AppFolio’s Resident Page Redesign

A data-driven approach to reducing a user’s cognitive load on AppFolio’s most visited page.

Opportunity 💡

“The user experience is terrible for using the experiences of actual user to improve the product. Your UX focus is on making the product better to generate more sales, but you leave the actual users behind. ”

— Quote from NPS Customer Feedback

 

During periods of high growth at a company, it can be challenging to ensure that a product maintains its ease of use. High growth usually means more features added. In a product that prides itself on being a system of record, more features often mean more screen real estate gets used up. The company was noticing that our lagging success indicators were trending down, particularly NPS and SUS scores.

Meanwhile, our research team and data science team had begun to investigate adoption of features, new and old. And they stumbled upon an interesting pattern. Of the most visited/used pages in AppFolio, 80% of the features were used less than 1% of the time.

A hypothesis was formed: Leadership believed that we could explore increasing our product’s ease of use by decreasing the user’s cognitive load on highly adopted pages.

This insight was raised to design leadership and I was one of the few designers tasked with exploring how we might explore and test this idea.

Approach

Baseline Usability Testing

Everyone agreed that starting with the most visited page, the resident page, was the place to test this hypothesis. With our scope narrowed down, we started our discovery by establishing a baseline of what the ease of use was for common tasks on the page. We did this with a formal usability test with current users. We measured time on task, pass/fail rate, SEQ (single ease use question), and monitored for scrolling and inspection patterns for each task. A few learnings worth noting were:

  • 42% of users failed a common task located at the top of the page

  • SEQ was generally very high for the above task

  • For every single task, ~80% of users would scroll during the first attempt, even if the task was at the top of the page

  • Users often failed tasks because they could not tell whether or not they had completed it for a single resident or for the entire unit

“As you go down the page, things tend to blur a little bit and you really have to pay attention to reading each header.”

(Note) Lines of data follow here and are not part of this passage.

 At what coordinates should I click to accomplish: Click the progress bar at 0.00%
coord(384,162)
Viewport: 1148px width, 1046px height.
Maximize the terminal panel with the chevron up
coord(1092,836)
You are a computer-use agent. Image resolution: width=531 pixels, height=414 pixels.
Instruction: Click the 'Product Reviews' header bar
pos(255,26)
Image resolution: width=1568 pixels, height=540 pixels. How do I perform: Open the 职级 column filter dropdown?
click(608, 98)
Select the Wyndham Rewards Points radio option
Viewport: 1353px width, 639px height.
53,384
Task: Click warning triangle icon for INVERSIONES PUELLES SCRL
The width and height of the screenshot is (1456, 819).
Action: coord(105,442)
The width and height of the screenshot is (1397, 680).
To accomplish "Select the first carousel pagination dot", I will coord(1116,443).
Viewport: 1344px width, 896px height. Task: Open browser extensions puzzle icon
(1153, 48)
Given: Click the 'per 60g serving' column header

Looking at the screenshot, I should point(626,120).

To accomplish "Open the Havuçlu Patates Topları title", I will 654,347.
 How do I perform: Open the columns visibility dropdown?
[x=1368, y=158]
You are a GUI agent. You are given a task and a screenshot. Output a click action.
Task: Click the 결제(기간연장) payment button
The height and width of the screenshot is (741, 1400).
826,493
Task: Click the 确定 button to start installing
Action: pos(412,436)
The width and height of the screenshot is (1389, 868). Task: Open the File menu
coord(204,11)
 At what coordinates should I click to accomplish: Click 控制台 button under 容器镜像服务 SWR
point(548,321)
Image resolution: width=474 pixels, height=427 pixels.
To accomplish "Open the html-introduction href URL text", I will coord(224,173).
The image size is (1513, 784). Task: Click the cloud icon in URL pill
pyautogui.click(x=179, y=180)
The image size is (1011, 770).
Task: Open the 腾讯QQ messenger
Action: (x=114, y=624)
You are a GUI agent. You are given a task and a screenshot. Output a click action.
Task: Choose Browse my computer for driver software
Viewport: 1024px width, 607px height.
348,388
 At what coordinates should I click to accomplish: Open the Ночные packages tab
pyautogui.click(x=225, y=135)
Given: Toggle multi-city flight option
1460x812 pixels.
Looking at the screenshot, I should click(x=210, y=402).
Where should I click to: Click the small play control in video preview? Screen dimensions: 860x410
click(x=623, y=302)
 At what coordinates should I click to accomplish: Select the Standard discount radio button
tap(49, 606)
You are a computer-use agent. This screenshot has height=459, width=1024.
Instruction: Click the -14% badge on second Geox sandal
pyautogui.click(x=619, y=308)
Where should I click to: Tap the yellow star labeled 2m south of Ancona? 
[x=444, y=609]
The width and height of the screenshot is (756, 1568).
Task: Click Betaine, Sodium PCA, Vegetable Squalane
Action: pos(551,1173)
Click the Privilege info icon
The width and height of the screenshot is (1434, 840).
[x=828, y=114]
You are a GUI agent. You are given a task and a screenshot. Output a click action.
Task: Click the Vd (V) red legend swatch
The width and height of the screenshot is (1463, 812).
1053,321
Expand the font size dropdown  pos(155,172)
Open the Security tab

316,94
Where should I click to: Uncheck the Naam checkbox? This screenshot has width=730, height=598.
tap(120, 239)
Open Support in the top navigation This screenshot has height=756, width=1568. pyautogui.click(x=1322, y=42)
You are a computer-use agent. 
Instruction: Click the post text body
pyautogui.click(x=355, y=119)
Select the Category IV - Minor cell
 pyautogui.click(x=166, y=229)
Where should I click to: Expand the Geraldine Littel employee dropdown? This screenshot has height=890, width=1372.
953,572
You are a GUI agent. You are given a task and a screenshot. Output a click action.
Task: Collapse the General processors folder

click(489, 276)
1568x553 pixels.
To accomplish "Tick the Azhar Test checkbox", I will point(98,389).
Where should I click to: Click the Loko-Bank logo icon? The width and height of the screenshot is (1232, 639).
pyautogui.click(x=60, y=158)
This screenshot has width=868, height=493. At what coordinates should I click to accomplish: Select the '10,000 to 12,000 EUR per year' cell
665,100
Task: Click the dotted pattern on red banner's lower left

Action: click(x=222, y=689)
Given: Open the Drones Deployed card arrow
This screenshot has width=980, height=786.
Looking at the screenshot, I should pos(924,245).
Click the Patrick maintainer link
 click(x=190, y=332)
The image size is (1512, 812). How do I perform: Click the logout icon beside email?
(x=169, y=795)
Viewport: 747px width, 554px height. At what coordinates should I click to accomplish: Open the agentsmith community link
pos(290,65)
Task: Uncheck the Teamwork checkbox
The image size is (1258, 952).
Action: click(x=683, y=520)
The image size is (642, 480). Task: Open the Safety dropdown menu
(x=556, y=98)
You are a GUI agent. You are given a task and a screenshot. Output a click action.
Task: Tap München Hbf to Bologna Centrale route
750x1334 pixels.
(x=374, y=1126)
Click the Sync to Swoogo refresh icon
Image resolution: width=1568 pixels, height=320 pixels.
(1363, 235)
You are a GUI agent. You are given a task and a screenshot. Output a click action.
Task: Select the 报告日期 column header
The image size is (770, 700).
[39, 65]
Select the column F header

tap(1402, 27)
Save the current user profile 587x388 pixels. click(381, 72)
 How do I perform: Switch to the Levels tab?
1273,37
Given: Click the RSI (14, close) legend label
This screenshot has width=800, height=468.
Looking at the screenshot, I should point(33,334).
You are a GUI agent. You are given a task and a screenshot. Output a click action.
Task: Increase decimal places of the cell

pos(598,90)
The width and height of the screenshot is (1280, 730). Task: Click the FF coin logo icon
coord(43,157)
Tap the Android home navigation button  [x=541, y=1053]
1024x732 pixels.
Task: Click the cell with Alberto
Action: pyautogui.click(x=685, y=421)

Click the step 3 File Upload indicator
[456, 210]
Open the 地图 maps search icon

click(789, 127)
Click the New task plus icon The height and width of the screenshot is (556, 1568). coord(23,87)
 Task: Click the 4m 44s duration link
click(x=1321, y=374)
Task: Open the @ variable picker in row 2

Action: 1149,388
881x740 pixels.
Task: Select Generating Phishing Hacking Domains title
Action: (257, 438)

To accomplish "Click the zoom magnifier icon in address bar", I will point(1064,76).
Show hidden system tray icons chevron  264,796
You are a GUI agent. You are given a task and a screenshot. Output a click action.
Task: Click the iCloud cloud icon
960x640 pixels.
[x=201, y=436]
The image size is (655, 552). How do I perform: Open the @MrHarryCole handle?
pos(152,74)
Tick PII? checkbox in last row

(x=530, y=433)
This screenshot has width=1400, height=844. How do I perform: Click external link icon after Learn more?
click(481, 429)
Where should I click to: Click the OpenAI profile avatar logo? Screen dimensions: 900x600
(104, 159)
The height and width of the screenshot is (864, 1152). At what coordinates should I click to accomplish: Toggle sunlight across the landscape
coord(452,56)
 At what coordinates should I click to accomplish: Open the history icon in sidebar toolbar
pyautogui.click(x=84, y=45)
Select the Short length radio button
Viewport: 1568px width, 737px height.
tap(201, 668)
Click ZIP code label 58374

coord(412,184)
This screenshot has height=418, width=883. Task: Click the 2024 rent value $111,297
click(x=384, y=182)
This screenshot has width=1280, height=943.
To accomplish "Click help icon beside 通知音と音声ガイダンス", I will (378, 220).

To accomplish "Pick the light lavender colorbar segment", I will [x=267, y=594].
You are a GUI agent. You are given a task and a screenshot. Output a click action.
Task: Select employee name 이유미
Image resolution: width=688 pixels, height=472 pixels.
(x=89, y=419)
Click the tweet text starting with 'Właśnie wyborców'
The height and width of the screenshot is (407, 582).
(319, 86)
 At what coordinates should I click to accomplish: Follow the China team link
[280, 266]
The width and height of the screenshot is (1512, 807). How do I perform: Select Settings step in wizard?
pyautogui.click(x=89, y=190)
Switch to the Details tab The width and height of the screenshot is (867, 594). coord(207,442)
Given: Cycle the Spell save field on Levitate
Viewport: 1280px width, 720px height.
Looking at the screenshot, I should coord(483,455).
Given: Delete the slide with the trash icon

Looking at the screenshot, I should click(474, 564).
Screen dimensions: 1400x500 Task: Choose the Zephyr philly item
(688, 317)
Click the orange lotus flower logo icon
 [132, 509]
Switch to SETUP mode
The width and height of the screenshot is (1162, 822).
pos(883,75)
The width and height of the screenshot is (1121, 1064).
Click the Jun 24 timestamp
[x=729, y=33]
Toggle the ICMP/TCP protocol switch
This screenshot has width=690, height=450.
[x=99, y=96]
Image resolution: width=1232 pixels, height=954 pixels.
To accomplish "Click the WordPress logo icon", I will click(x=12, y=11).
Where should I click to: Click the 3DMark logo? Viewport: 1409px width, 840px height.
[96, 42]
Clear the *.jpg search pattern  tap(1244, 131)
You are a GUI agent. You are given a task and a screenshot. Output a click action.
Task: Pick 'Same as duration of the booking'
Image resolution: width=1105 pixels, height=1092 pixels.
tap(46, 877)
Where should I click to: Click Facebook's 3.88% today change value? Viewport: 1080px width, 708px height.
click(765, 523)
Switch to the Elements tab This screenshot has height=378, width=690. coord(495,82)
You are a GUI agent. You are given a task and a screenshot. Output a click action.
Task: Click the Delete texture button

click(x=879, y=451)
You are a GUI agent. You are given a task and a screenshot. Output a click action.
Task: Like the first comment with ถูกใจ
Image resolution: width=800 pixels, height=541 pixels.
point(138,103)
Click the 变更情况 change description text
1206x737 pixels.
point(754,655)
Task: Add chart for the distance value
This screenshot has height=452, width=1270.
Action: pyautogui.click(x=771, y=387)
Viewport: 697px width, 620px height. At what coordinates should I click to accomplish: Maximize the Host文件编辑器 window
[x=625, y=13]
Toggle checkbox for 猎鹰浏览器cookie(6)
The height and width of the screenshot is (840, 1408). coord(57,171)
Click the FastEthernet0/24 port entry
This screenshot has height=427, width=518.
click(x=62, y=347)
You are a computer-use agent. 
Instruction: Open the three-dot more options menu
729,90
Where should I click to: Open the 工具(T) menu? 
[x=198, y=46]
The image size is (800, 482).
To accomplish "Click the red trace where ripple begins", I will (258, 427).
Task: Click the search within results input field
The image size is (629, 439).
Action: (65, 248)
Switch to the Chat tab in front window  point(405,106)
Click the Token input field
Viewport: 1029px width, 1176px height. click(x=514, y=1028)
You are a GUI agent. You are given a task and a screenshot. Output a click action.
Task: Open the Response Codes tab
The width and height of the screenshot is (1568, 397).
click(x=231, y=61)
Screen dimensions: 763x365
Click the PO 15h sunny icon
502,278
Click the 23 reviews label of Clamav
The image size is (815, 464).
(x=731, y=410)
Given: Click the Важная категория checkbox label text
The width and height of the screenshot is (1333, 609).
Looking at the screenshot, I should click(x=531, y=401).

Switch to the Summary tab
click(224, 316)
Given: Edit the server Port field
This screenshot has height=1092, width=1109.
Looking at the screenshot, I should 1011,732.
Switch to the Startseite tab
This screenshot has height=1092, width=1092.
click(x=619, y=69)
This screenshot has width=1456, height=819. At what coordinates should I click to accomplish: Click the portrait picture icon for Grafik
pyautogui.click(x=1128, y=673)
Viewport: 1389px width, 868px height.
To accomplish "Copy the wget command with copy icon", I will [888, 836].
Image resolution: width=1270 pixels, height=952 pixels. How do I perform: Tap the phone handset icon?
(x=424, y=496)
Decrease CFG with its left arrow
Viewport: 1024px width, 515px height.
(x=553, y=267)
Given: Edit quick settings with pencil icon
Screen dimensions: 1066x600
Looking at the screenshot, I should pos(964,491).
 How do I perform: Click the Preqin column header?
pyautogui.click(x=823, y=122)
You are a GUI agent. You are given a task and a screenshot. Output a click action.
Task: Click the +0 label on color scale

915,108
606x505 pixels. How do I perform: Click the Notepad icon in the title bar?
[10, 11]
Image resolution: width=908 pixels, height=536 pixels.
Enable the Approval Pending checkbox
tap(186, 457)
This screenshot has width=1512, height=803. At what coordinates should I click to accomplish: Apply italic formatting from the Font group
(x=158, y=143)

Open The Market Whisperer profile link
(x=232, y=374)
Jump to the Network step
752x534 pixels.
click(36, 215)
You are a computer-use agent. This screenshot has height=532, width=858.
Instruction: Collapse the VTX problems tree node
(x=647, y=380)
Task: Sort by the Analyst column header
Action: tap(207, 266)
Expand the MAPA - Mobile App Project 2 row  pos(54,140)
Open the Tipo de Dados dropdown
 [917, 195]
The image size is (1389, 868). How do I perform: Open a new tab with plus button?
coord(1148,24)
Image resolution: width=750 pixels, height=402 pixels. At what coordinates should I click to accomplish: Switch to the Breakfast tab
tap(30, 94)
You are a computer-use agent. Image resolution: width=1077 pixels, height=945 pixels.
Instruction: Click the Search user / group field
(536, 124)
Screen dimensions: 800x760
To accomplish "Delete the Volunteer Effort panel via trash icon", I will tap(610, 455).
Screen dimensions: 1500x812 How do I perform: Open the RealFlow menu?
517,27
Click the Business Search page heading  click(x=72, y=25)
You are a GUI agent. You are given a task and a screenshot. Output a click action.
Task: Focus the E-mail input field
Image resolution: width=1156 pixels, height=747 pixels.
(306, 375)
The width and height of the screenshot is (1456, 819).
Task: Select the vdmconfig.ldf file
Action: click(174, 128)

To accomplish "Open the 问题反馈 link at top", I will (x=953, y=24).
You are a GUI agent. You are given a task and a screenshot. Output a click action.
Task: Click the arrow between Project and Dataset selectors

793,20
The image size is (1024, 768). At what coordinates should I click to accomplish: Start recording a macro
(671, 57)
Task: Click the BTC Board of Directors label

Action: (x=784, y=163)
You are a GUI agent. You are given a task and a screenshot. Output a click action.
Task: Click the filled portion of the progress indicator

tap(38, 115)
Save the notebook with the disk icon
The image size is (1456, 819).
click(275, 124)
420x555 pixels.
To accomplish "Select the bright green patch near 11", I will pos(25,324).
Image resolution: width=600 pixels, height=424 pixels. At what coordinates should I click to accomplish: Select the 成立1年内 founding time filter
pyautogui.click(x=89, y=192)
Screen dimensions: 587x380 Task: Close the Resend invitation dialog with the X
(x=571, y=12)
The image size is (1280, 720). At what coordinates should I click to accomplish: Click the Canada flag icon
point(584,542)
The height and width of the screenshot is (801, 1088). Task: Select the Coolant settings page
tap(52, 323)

— Usability Test Participant

This is the page the participant is referring to

👇🏻

The user has a point! There is a ton of content to scroll through, here.

Card Sorting

We also performed a card sort to inform our approach to the information architecture of any redesign effort. It also gave us the opportunity to ask customers about what we observed in the usability test regarding resident information and occupancy-level information. What would they call tasks applicable to all residents in a unit?

Data Driven Design Mobbing

Now that we had all of this generative research guiding us, we pulled up the quantitative data our data analyst had gathered regarding feature usage. We looked at everything above the 1% line and, over several Zoom calls, where we took turns to share our Figma screen, redesigned the page using design system components, while letting the behavioral data dictate the size and prominence of content and features.

And then we tested it, right?

Almost, but not quite!

Data Driven Design Mobbing Part 2

Then we explored other constraints to challenge ourselves and plan for constraints that might come up in development: What if we can’t change the navigation pattern? How contextual should we make alerts? Now that there is more space on the right side of the screen, what could we use it for instead?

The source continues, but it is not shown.